Os investigadores testaram, em ratinhos, o efeito das uvas de mesa correntes quando integradas na dieta alimentar.
As uvas (verdes, vermelhas e pretas) foram misturadas e transformadas em pó e introduzidas na alimentação dos roedores, que consumiam uma ração com muita gordura. Todas as cobaias utilizadas na experiência pertenciam a uma raça propensa a ter excesso de peso.
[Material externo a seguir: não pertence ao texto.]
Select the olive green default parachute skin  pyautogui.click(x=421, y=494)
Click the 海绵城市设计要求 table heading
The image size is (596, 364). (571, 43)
Com o decorrer da experiência, os cientistas realizaram muitas comparações entre os roedores que consumiam a dieta enriquecida com uvas e os que pertenciam ao grupo de controlo e não receberam nenhum suplemento de uva.
Os cientistas adicionaram calorias e açúcares à dieta do grupo de controlo para equilibrar a quantidade de calorias e de açúcares ingerida em relação aos que receberam a dieta com uvas.
Três meses depois, os ratinhos que receberam a dieta enriquecida com uvas apresentaram níveis de pressão arterial mais baixos, uma melhor função cardíaca e melhores indicadores de redução da inflamação cardíaca quando comparados com os do grupo de controlo.
Os roedores que consumiram uvas também apresentaram níveis de triglicéridos mais baixos e uma melhor tolerância à glicose.
Estes investigadores acreditam que os efeitos se devem, sobretudo, aos fitoquímicos, antioxidantes naturais, presentes em grande quantidade nesta fruta.
Apesar de não existir uma correlação directa entre este estudo e o que os seres humanos deveriam fazer, o membro da equipa Steven Bolling afirma que, é muito importante reiterar que uma dieta com frutas ricas em fitoquímicos, como as uvas, pode beneficiar os seres humanos.